Mr. Bush decided to only complicate the post 2001 recession problems with massive tax cuts to the wealthy class, expensive wars in both Afghanistan and Iraq, and effectively reduced revenues while spending at reckless rates with little restraints on spending.
Individual households are not only saddled with this national debt and resulting interest rates hich figures are roughly $76,000 per American households, but are falling into deeper personal debt themselves for mortgages and credit card debt. In the past five years, American mortgage debt has increased by nearly $3 trillion dollars.
Household savings have dramaticly declined, and many American households now have negative saving rates where nothing is being saved by many households, and more and more credit cards or loans with high interest rates are becoming traps for many households to provide quick solutions to deeper household debt and spending problems. Many Americans have a zero savings rate while workers in China have an average 23% savings rate by comparison.
Rapidly increasing world oil prices are soaring the billions of U.S. dollars flowing out of the nation on a daily basis to nations like Saudi Arabia and Venezuela. By comparison U.S. exports lag far behind that of imports in both goods and real dollars.
The value of the U.S. dollar continues a slow slide against world currencies, with less and less value building over the weeks and months. Many conditions are developing similiar to the currency collapses and debt problems of Latin America in the 1980's for U.S. currency and also U.S. debt. Britain watched it's pound devalue from about $4 in the 1940's to less than $2 today. Britain no longer has the vital manufacturing base or automobile industry it once had, and now has to import many police and fire vehicles from Germany and Sweden because it can no longer even produce it's own emergency use vehicles. During the Reagan years, the U.S. dollar devalued by nearly 40% against it's foreign trading partners for example, while this administration continued to pump out political propaganda claiming how strong the economy was under their leadership when this was blantantly untrue based on the real value of the dollar, debt and foreign trade figures.
The current Iranian hostage crisis involving the 15 British sailors is fueling increases in the price of a barrel of oil by about 4o cents to almost $2 a dollars a day. The culmulative impact of this over just one week's time can be very inflationary all over the U.S. economy, as wages become stagnant or actually decrease.
Many factors on the horizon could be building up to a perfect storm for the U.S. economy unless some real government action to control these problems is in place.
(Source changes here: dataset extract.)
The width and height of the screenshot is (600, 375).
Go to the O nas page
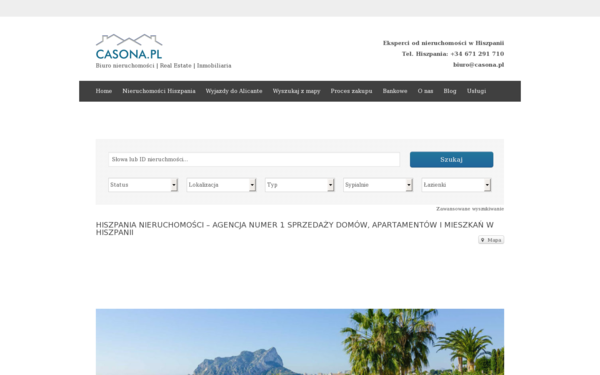(x=426, y=91)
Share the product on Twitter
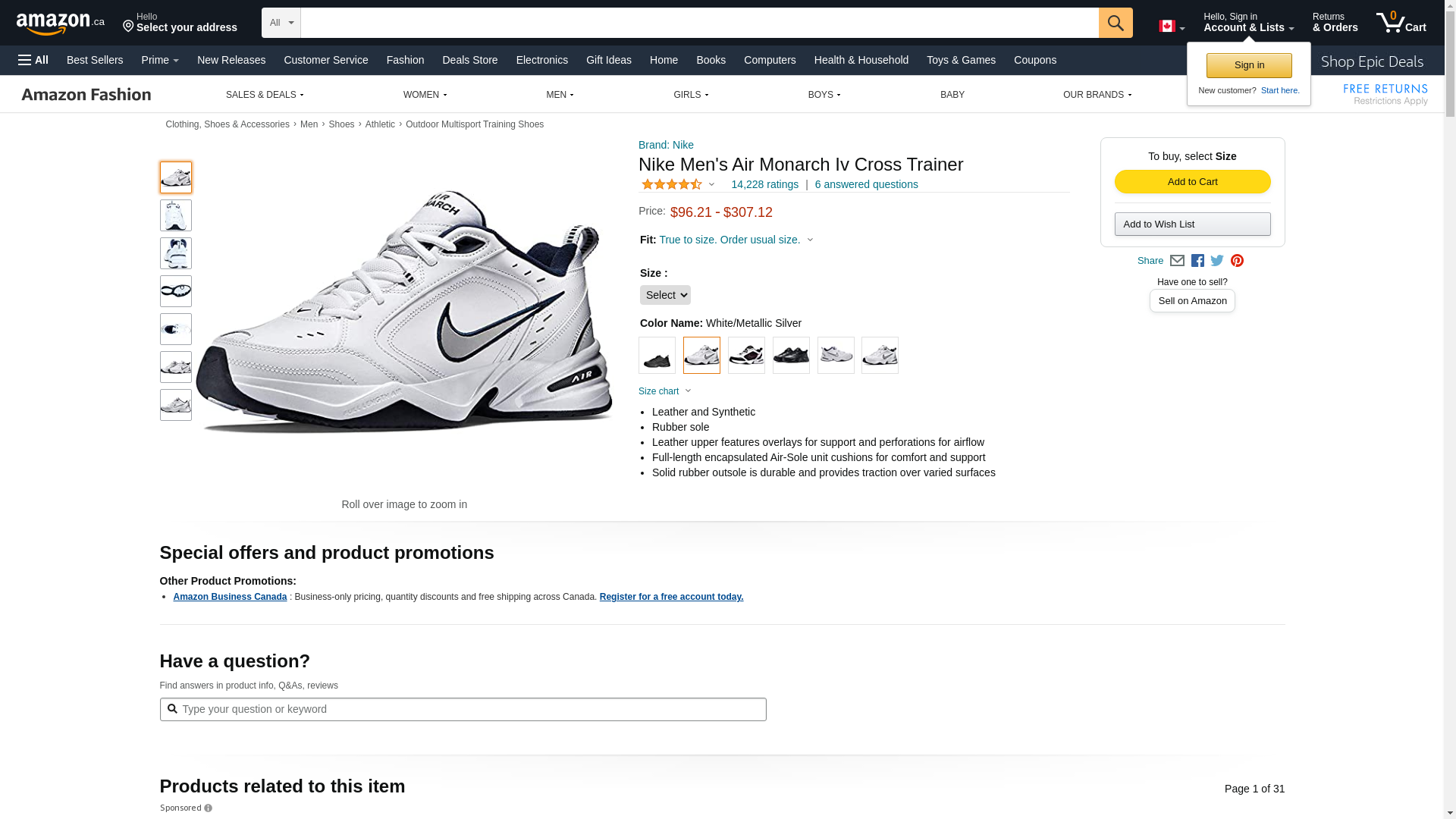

However the current administration only responds with more and more "free trade" agreements with countries with low priced labor that manage to take away American manufacturing jobs en masse.
Can the U.S. avoid a huge eventual economic collapse? It's possible. But is it likely?
More and more American businesses are seeking to cut either workers or wages to cut costs. Tens of thousands of American automobile workers have faced contract "buyouts". Electronic retailer Circuit City announced plans to lay off over 3,000 more highly paid workers and either rehire these workers at lower wages or else hire cheaper labor to replace these workers. While inflation of nearly all consumer goods, especially energy and medical care increases, American household wages fall.